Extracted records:
****
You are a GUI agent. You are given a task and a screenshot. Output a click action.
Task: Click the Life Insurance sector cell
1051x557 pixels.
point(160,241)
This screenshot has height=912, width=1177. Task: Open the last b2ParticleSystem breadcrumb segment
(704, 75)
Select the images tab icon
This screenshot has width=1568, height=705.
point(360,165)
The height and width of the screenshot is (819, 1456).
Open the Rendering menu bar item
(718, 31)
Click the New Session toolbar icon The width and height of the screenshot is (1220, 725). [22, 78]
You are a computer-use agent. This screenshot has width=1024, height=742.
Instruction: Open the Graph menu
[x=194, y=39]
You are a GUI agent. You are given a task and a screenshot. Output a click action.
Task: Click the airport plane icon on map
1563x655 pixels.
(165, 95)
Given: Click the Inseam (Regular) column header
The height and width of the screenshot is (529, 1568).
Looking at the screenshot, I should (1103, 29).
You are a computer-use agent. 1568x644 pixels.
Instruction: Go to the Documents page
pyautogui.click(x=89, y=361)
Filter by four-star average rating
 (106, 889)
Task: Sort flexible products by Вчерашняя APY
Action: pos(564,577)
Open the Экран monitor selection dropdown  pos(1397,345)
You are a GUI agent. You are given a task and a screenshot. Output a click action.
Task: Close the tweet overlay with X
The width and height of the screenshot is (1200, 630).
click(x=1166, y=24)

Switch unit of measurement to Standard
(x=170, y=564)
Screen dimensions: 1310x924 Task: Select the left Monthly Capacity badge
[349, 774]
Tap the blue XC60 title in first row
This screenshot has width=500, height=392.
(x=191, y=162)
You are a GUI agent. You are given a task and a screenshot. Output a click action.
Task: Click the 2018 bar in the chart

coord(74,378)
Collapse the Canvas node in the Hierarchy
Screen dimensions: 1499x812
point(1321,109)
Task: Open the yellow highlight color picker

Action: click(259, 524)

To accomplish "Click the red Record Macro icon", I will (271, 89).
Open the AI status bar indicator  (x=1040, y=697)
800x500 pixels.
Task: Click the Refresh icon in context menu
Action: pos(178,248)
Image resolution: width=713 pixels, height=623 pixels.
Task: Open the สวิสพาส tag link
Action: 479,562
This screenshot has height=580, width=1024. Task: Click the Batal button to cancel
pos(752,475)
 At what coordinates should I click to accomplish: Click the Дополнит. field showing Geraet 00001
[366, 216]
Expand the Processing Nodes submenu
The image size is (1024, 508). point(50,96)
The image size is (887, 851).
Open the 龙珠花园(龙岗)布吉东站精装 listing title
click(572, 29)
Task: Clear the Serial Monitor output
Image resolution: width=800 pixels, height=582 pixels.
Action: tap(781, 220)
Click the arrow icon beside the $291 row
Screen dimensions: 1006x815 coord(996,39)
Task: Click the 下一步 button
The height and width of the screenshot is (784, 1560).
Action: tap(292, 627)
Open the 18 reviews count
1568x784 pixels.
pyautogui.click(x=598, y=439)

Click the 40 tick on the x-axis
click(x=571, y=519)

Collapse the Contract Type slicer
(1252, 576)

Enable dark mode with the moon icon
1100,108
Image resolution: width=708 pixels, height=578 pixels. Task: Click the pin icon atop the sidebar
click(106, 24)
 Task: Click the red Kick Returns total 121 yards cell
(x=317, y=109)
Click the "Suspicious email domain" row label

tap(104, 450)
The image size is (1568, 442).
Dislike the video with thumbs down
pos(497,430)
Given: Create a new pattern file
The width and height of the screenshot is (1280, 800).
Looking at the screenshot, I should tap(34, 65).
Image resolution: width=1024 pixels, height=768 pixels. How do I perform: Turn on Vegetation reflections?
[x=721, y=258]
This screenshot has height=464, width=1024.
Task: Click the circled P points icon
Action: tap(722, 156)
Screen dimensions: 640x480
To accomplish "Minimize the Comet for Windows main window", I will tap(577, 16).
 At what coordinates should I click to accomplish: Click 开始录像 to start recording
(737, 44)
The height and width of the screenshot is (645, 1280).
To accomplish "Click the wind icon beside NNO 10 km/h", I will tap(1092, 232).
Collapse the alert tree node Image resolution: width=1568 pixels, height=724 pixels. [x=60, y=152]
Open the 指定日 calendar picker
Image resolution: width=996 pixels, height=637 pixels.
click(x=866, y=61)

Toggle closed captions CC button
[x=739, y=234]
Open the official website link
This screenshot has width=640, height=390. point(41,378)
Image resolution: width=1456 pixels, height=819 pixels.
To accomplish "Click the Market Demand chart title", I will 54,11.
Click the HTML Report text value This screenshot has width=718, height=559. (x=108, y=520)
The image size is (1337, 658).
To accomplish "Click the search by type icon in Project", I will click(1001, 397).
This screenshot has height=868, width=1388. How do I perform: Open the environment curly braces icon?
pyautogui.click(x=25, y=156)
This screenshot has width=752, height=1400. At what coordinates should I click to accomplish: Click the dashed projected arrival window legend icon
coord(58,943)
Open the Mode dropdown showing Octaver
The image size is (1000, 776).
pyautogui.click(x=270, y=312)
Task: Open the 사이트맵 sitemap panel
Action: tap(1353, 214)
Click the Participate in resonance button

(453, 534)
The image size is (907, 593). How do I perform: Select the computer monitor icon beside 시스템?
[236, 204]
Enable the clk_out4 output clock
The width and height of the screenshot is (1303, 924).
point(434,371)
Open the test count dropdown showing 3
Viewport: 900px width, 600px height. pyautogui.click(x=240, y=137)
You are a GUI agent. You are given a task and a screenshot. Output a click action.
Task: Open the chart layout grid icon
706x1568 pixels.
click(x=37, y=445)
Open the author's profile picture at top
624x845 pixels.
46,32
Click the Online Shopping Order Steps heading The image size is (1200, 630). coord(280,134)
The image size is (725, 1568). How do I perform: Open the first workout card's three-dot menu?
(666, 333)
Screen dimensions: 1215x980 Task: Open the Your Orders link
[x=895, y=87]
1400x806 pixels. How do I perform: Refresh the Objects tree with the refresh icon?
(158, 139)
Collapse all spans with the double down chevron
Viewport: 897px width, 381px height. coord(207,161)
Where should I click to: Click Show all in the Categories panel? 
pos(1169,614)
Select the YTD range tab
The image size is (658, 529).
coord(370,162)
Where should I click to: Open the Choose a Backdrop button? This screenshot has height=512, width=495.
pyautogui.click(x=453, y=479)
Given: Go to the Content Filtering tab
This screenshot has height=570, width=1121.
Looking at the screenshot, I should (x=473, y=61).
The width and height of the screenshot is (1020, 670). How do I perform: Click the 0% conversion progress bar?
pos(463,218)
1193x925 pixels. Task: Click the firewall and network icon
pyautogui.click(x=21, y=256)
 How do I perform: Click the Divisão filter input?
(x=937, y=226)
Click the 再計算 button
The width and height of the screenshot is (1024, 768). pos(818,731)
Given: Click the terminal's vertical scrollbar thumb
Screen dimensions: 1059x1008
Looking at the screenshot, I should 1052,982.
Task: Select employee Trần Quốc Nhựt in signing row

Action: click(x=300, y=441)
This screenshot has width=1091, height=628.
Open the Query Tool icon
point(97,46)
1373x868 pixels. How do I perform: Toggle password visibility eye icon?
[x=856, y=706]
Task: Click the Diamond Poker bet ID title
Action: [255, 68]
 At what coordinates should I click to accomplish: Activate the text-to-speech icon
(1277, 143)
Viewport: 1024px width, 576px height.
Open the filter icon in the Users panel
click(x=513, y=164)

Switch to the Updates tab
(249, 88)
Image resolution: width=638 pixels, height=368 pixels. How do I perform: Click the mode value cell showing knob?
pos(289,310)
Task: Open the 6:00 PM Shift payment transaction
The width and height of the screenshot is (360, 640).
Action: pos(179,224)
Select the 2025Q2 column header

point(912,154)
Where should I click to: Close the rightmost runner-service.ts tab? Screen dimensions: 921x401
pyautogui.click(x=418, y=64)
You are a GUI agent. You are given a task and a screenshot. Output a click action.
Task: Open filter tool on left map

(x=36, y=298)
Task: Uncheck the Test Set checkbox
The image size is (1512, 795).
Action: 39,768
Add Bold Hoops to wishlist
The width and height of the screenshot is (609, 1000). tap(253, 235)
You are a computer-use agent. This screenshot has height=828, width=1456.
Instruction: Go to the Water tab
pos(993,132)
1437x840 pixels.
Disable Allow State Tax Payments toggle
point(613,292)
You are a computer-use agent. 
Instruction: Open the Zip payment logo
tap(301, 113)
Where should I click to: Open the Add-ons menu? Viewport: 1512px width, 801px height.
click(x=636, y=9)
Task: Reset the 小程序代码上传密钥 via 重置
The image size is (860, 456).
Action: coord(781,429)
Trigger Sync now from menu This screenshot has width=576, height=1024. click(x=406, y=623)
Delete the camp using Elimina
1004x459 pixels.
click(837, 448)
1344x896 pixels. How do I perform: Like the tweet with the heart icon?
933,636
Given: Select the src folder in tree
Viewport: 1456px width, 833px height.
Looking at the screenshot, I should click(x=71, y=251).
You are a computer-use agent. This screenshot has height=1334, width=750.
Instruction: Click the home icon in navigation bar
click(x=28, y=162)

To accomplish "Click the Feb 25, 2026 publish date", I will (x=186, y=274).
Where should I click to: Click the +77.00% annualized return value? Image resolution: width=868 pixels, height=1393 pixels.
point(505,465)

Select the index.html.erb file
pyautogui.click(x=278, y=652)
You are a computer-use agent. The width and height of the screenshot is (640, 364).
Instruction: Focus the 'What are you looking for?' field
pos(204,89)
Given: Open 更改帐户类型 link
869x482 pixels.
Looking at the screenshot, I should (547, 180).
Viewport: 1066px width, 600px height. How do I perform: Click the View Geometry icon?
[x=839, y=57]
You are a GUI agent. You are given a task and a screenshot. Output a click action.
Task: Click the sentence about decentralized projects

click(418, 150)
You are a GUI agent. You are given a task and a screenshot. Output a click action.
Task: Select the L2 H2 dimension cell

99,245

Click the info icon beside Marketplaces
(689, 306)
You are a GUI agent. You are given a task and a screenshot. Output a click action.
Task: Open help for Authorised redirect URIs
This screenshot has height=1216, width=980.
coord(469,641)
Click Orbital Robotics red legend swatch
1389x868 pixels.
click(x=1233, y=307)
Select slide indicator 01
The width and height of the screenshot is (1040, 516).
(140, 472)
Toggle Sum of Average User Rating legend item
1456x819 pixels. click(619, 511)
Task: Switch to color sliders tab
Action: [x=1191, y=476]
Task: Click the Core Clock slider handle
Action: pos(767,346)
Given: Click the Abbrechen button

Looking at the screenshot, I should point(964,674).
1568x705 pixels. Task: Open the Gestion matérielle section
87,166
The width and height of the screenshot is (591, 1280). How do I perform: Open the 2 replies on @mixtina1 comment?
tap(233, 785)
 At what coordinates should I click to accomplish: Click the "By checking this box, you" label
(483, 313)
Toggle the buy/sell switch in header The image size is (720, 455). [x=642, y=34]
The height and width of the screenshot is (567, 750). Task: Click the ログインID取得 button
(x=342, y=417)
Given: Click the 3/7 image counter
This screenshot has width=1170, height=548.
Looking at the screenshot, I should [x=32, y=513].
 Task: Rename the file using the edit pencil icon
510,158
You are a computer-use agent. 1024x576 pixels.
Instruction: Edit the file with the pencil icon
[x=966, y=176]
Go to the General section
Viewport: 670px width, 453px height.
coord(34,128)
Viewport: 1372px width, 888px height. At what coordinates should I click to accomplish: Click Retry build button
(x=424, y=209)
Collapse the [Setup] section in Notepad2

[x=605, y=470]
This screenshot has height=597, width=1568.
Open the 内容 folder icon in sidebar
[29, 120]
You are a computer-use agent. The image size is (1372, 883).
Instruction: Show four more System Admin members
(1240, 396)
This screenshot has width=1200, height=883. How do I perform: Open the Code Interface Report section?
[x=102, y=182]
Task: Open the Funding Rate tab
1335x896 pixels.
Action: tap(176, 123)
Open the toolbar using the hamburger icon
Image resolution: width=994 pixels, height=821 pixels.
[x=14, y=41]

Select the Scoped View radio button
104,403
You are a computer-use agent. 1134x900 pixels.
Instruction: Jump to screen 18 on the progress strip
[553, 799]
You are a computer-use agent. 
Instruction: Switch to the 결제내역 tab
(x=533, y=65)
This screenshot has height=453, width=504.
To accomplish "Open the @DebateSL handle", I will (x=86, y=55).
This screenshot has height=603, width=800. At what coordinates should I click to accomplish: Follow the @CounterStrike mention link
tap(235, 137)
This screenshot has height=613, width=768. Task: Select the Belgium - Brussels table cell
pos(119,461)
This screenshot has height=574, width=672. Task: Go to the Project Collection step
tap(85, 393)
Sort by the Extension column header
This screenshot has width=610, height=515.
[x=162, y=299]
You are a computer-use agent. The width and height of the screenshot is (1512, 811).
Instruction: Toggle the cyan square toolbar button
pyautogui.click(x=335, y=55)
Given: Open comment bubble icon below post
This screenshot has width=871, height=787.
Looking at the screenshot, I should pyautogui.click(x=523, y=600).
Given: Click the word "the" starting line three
****
STATED EXERCISE.
Copy everything from the line containing "Open the Mode dropdown showing Octaver" down to the line containing "Viewport: 900px width, 600px", keeping each line unchanged.

RESPONSE.
Open the Mode dropdown showing Octaver
The image size is (1000, 776).
pyautogui.click(x=270, y=312)
Task: Open the 사이트맵 sitemap panel
Action: tap(1353, 214)
Click the Participate in resonance button

(453, 534)
The image size is (907, 593). How do I perform: Select the computer monitor icon beside 시스템?
[236, 204]
Enable the clk_out4 output clock
The width and height of the screenshot is (1303, 924).
point(434,371)
Open the test count dropdown showing 3
Viewport: 900px width, 600px height. pyautogui.click(x=240, y=137)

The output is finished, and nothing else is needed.